WORK REQUIRED
Copy exactly the lines of the data below that run from the line holding "lowercase string value" through the line holding "Click the api_url column header", both ends included.

SOURCE DATA

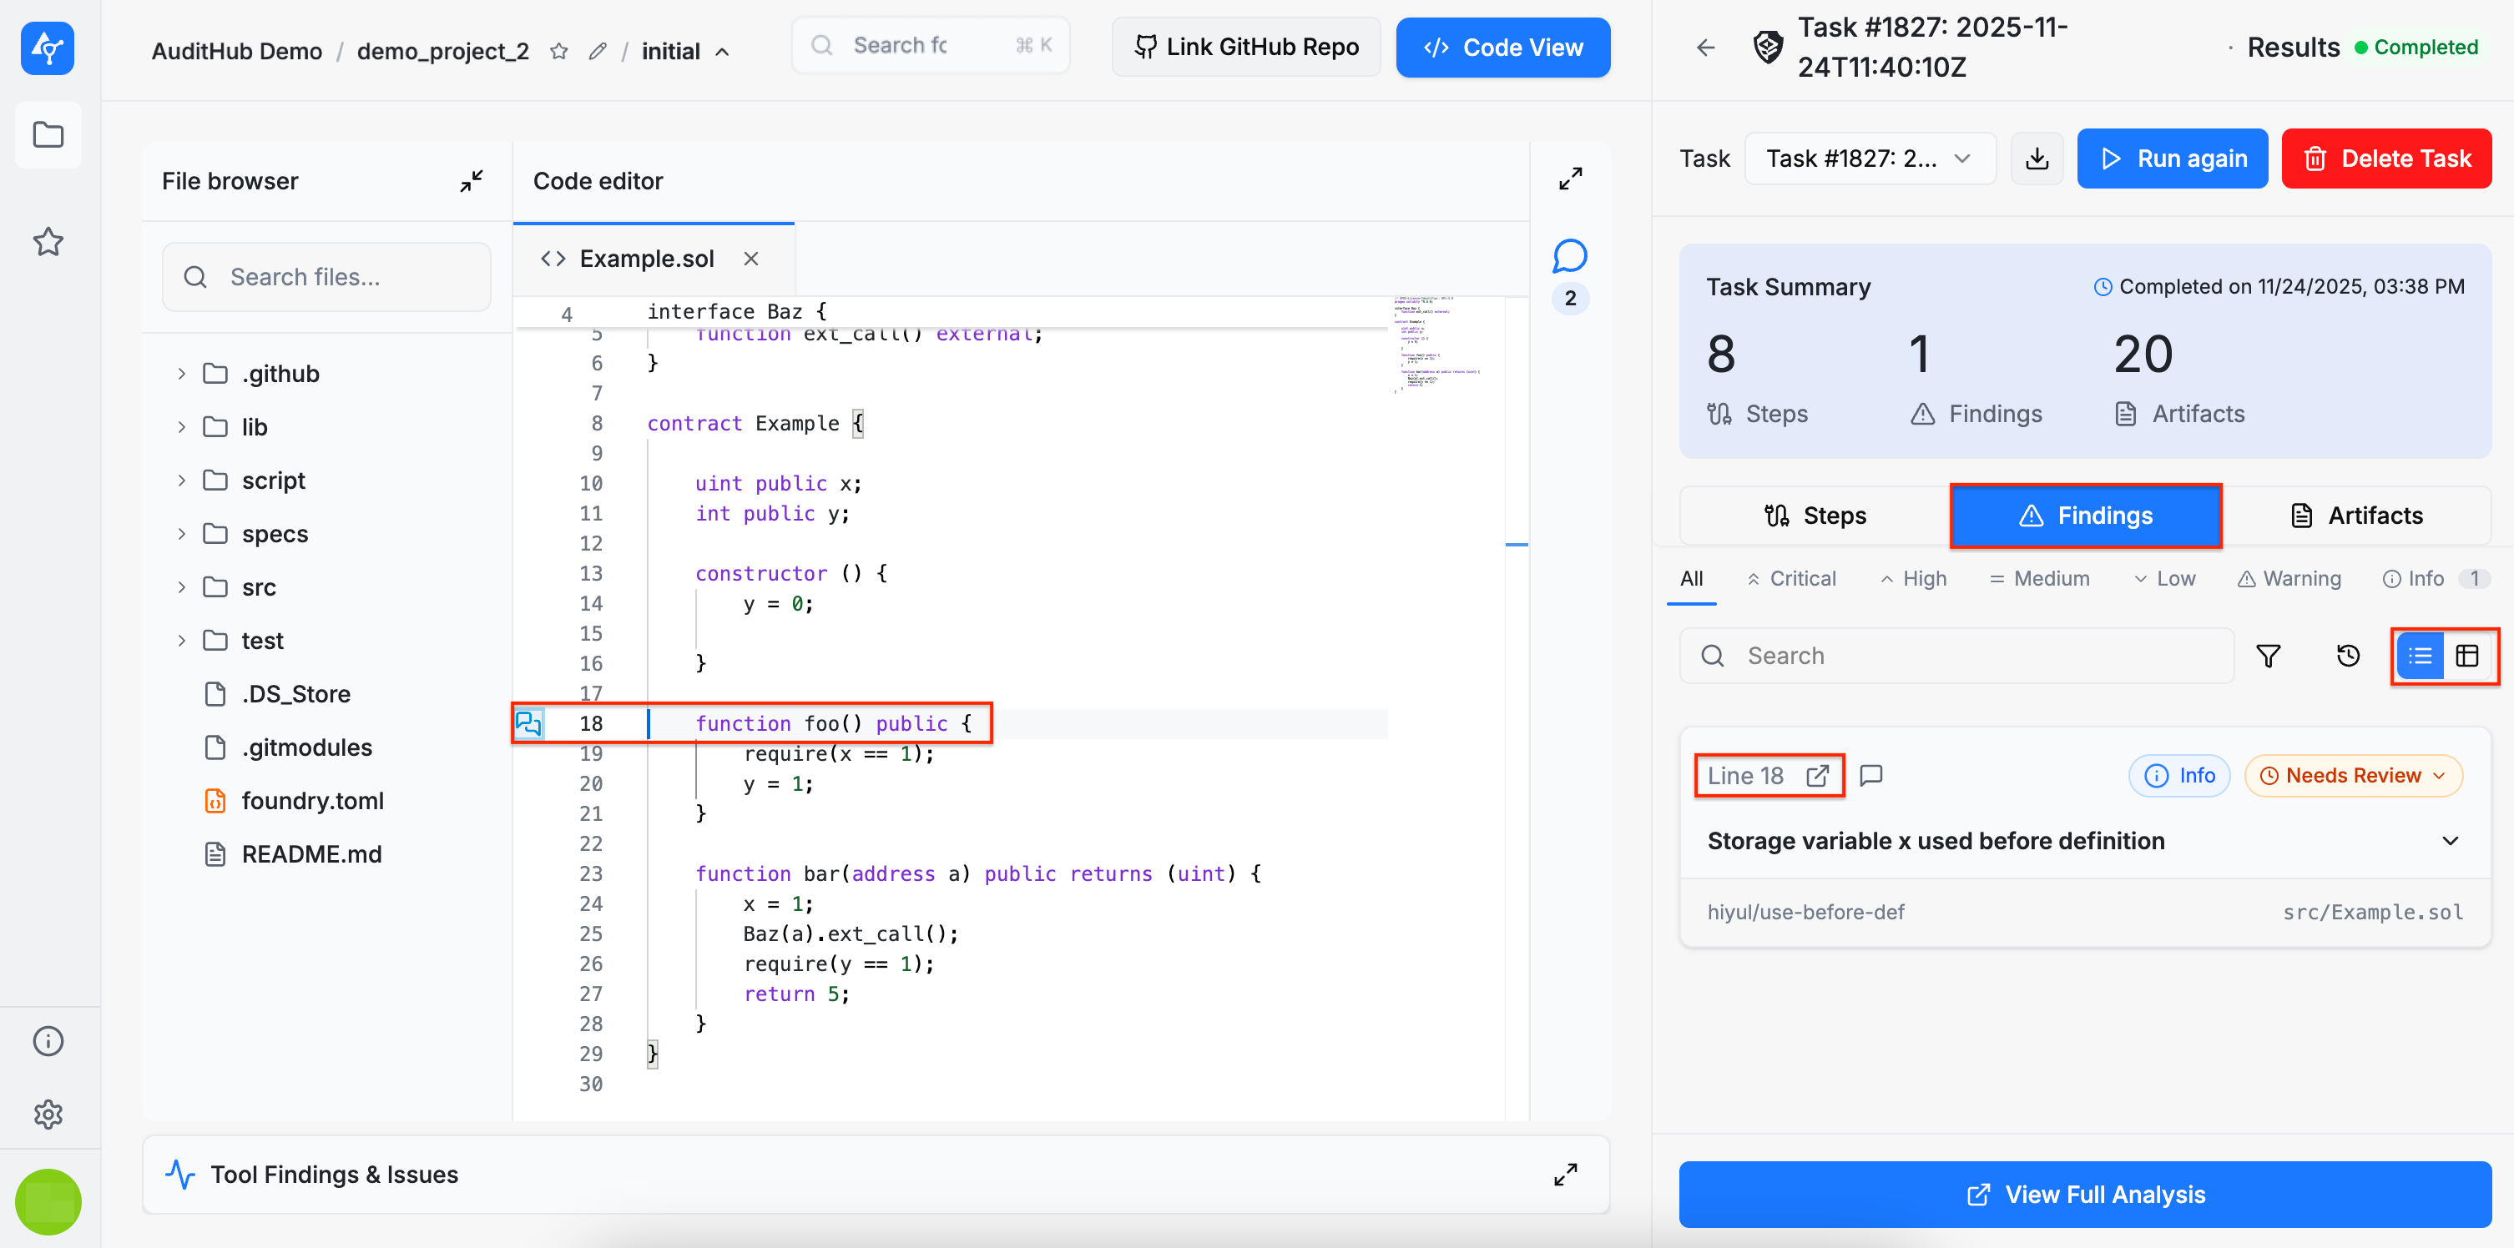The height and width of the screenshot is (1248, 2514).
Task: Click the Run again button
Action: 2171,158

--

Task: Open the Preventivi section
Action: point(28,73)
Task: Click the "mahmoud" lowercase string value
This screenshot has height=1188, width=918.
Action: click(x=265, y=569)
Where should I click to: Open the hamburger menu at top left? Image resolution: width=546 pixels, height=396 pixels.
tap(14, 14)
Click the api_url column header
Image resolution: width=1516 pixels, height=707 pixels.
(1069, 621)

==

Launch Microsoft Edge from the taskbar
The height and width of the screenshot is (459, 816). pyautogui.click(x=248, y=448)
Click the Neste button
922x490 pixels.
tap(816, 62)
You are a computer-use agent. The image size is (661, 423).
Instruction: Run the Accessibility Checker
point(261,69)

EXERCISE SOLUTION
Task: Click the "mahmoud" lowercase string value
This screenshot has height=1188, width=918.
Action: click(x=265, y=569)
Where should I click to: Open the hamburger menu at top left? Image resolution: width=546 pixels, height=396 pixels.
tap(14, 14)
Click the api_url column header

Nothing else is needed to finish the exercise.